Annister drew a faint, hissing breath. In the star-shine, for there was no moon, the fingers showed in a luminous grayness against the sill, clawlike, malformed, like the talons of a beast, which in effect they were.
Annister knew them upon the instant, for, in far-off Java, for instance, he had seen those hands, or, rather, the same and yet not the same. And in that instant he had acted.
Both hands upon the window-sash, he brought it down with a crash upon those fingers; there followed a yelp of pain, inhuman, doglike—a groaning curse—the slam of a falling ladder—a heavy thud—silence.
Annister smiled grimly in the darkness. Whoever it was, the intruder would never be certain as to whether that window had crashed downward of its own accord, or not. And leaning in the window, Annister raised it cautiously again after a moment. He heard presently the slow drag of retreating footsteps; after all, it had not been much of a drop.
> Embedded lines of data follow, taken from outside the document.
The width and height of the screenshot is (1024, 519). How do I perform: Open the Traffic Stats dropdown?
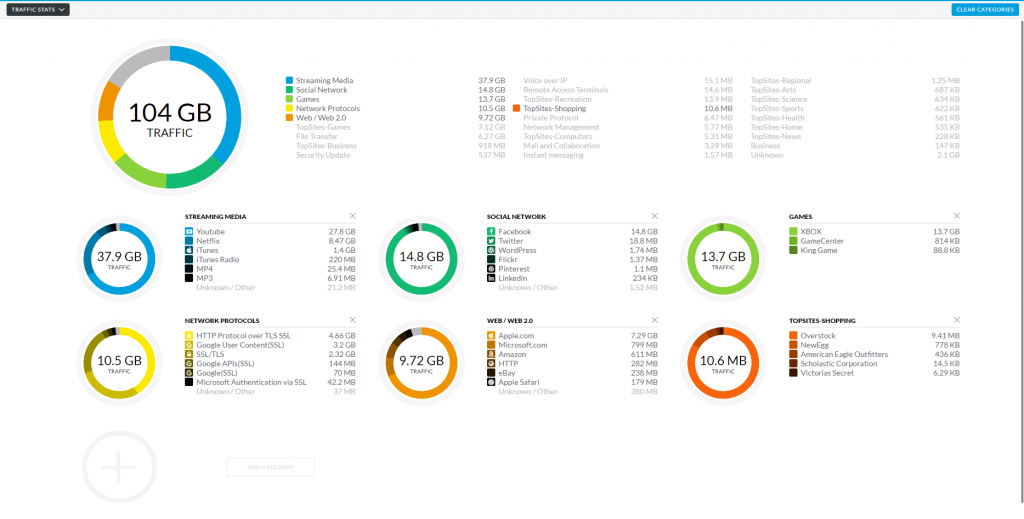39,9
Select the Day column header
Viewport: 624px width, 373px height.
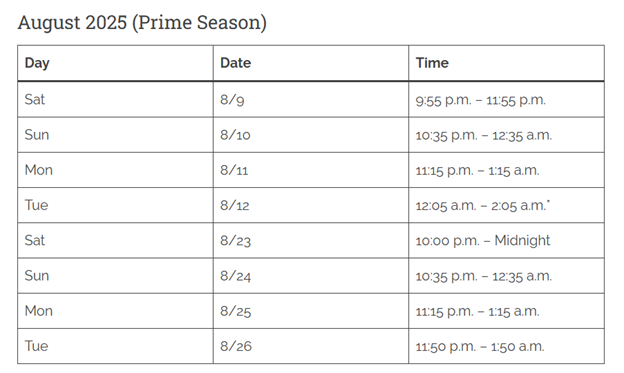point(115,63)
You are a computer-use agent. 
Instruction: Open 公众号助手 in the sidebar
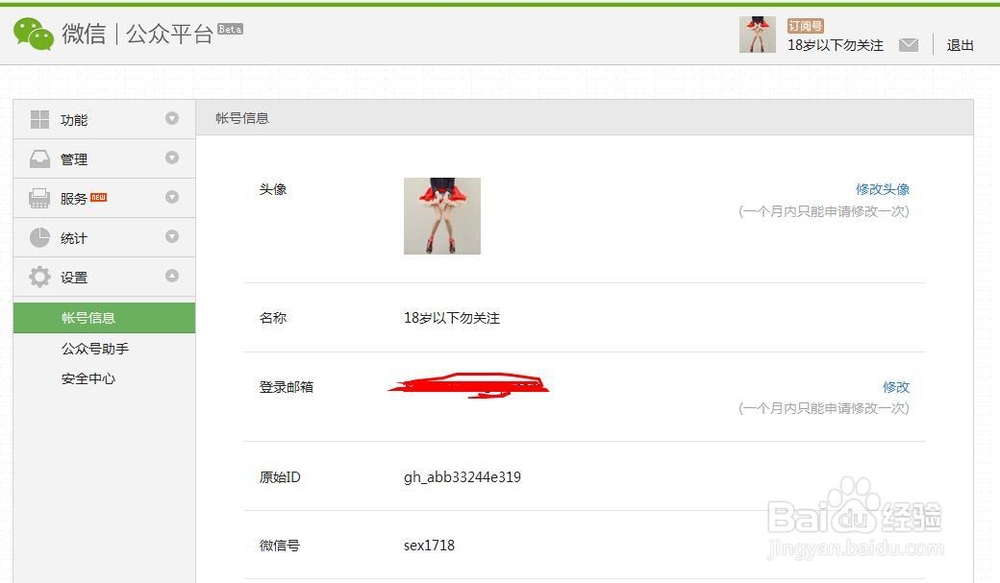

Closing and bolting the window, he undressed in the darkness, and with the facility of an old campaigner was asleep and snoring beneath the blankets between two ticks of the watch.
But in the morning a surprise awaited him.
Always an early riser, he was breakfasting alone in the empty dining-room when the waitress brought him a note. Beyond noting that she was pretty, and that she did not look like a waitress, Annister, somewhat engrossed in the business in hand, for a moment stared at the envelope with unseeing eyes.